Por que a direita tem dificuldade de entender o afastamento entre Lula e Nicolás Maduro?

Agora que as forças políticas polarizadas do Brasil se dividiram em redes sociais diferentes, e viraram bolhas semifechadas, ficou mais fácil analisar também algumas das esquizofrenias que acometem cada lado.

De fato, cada uma dessas bolhas políticas lida com a realidade não de maneira direta, mas através de uma série de filtros e de mediadores. Os filtros são os mitos políticos nos quais cada bolha acredita e os mediadores são os influenciadores virtuais, que atuam como “sacerdotes” dos rebanhos, torcendo e retorcendo a realidade através da “interpretação correta” para que ela se adeque aos mitos da sua bolha.

Tratando especificamente da direita, há uma série de indícios claros de distúrbios psicológicos coletivos gravíssimos: ser conservador e odiar a Rússia, ser antifeminista e defensor dos direitos das mulheres muçulmanas, ser a favor da família e do capitalismo, e por aí vai.

Mas uma bastante recente e na qual há sinais claros de uma incapacidade de lidar com a realidade, de uma predisposição para delírios, é essa das relações recentes entre Lula e Maduro.

Boa parte da propaganda direitista (que não passa de repetição vociferada de slogans) tem se baseado em vincular estreitamente Lula e Maduro. O objetivo aí é deduzir a partir da crise venezuelana uma probabilidade do Brasil cair na mesma situação. Afinal, se Lula e Maduro têm boas relações é porque eles são “a mesma coisa” e, portanto, os dois países se desenvolverão da mesma forma.

O problema é que se o direitista podia contar com essas boas relações até alguns anos atrás, a partir de 2024 a situação começou a ficar “esquisita”.

Lula e figuras importantes de seu governo se reuniram várias vezes com Biden e outras figuras do governo dos EUA para tratar do futuro da Venezuela. Os EUA queriam o apoio do Brasil para “levar a democracia à Venezuela”, por meio de uma pressão suave por uma alternância democrática em Caracas.

O Brasil cumpriu a missão que lhe foi confiada pelos EUA, e atuou vocalmente criticando a fase de inscrição de candidatos no processo eleitoral venezuelano, questionando a impossibilidade de Corina Yoris de se candidatar. Se o Brasil tivesse simplesmente solicitado esclarecimentos de forma discreta, teria descoberto que Corina Yoris não conseguiu se candidatar à presidência porque nenhum dos partidos da oposição bancou a sua candidatura.

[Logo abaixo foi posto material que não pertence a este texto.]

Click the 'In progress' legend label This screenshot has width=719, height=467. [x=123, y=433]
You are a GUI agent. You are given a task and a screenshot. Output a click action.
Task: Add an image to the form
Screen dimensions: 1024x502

Passou o tempo e o Brasil começou a se intrometer na campanha eleitoral venezuelana, querendo ditar o tom dos discursos em comícios. Tanto isso, quanto as intromissões anteriores foram recebidas na Venezuela como gafes graves. Em Caracas, questionou-se publicamente o porquê de Lula estar atuando como porta-voz de Biden. Para o establishment brasileiro, porém, a gota d’água foi quando Maduro alegou uma superioridade das urnas venezuelanas sobre as urnas brasileiras.

Como o novo regime de exceção juristocrática se apoia na fé absoluta no processo eleitoral, cujo questionamento pode acarretar a aniquilação de qualquer cidadão da vida civil, porta-vozes do governo, do Judiciário, da mídia e até a militância esquerdista começaram a atacar Nicolás Maduro e a Venezuela como um “outro Bolsonaro” (Bolsonaro, no imaginário esquerdista contemporâneo, exerce a mesma função que o Diabo ou Hitler em outros contextos).

Desde então, as relações só pioraram.

O Brasil não reconheceu o resultado das eleições venezuelanas e disse que só as reconheceria após o anúncio e divulgação formal do resultado final e da entrega do material para uma auditoria internacional.

Depois, o resultado foi anunciado, as fraudes das atas de Edmundo González foram demonstradas, mas o Brasil seguiu se recusando a reconhecer o resultado das eleições. A partir de então, o Brasil começou a fazer sugestões delirantes, como um “2º turno”, praticamente em uma lógica de “disputar eleições até o Maduro perder”.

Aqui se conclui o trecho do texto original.